A quaranta anni di distanza da questa strage emblematica, che è un episodio di guerra, eppure travalica l’orrore della guerra per rigettarci in un mondo di barbarie, siamo rimasti smarriti, offesi, leggendo i giudizi impietosi, spesso infamanti, nei riguardi della Resistenza. Si è scritto che la strage di Sant’Anna fu originata dallo scontro di un reparto partigiano e una pattuglia germanica avvenuto il 24 luglio 1944. Niente di più falso. Catalogare l’eccidio di Sant’Anna fra quelli che furono commessi per rappresaglia è antistorico e menzognero per due motivi: 1) l’ultimo conflitto a fuoco fra tedeschi e reparti partigiani era avvenuto dieci giorni prima della strage; 2) l’altissimo numero di bambini (91, da tre mesi a dodici anni) e di donne ferocemente trucidate (166) non riescono a giustificarsi con la semplice azione di rappresaglia.

Del resto, la stessa bestiale tecnica usata a Sant’Anna (560 morti), fu poi ripetuta dalle SS di Walter Reder a Vinca, con 173 morti; a San Terenzo Monti, con 163 morti; a Valla, con 107 morti; alle Fosse del Frigido, con 162 morti; a Bergiola, con 102 morti; a Marzabotto, con 1.830 morti. Non si trattò quindi di rappresaglia ma di un piano freddamente premeditato che rispondeva a precise esigenze di carattere militare, terroristico e sperimentale: creare una zona di «terra bruciata» lungo la Linea Gotica; stroncare l’attività partigiana attraverso il feroce annientamento della popolazione; mettere in pratica le teorie della distruzione totale, studiate nelle scuole militari naziste e già sperimentate in molti villaggi russi e jugoslavi.

Il gonfalone del Comune di Stazzema insignito di Medaglia d’Oro al Valor Militare (da https://it.wikipedia.org/wiki/Eccidio_di_Sant% 27Anna_di_Stazzema#/media/ File:Gonfalone_del_comune_di_Stazzema.jpg)

Si mediti per un attimo sull’orrendo massacro di Valla avvenuto il 19 agosto, sette giorni dopo la strage di Sant’Anna, noto come la «strage degli innocenti» in cui fra le 107 vittime si contarono 56 neonati.

Il massacro fu accompagnato, come al solito, dal suono osceno di un organetto che era divenuto il tragico simbolo delle belve naziste di Reder.
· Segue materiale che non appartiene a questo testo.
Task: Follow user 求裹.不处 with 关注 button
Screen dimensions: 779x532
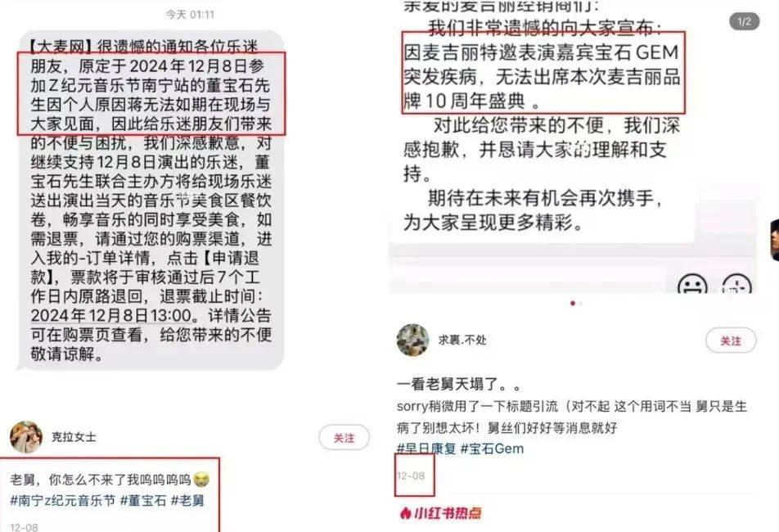Action: point(731,340)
Si trattò forse di rappresaglia?

Certo la guerra è sempre il prodotto di una follia sanguinaria, sia che essa abbia come fine interessi espansionistici o l’asservimento di altri popoli, ma le stragi come quella di Sant’Anna hanno un’impronta che non si può dimenticare: il fanatismo sanguinario dell’ideologia nazista.

La teoria del “superuomo” condizionò a tal punto intere generazioni di giovani da farne degli assassini spietati. Creò dei «mostri» con la svastica al posto del cuore, dei robot che portarono ovunque la distruzione e la morte.

Le vittime di Sant’Anna ci invitano perciò a ricordare, non per alimentare l’insano sentimento dell’odio, ma perché mai più simili sciagure possano colpire l’umanità.

Con il loro muto linguaggio, ci inviano un messaggio di libertà, di fratellanza, di pace e un severo ammonimento per tutti i potenti della terra.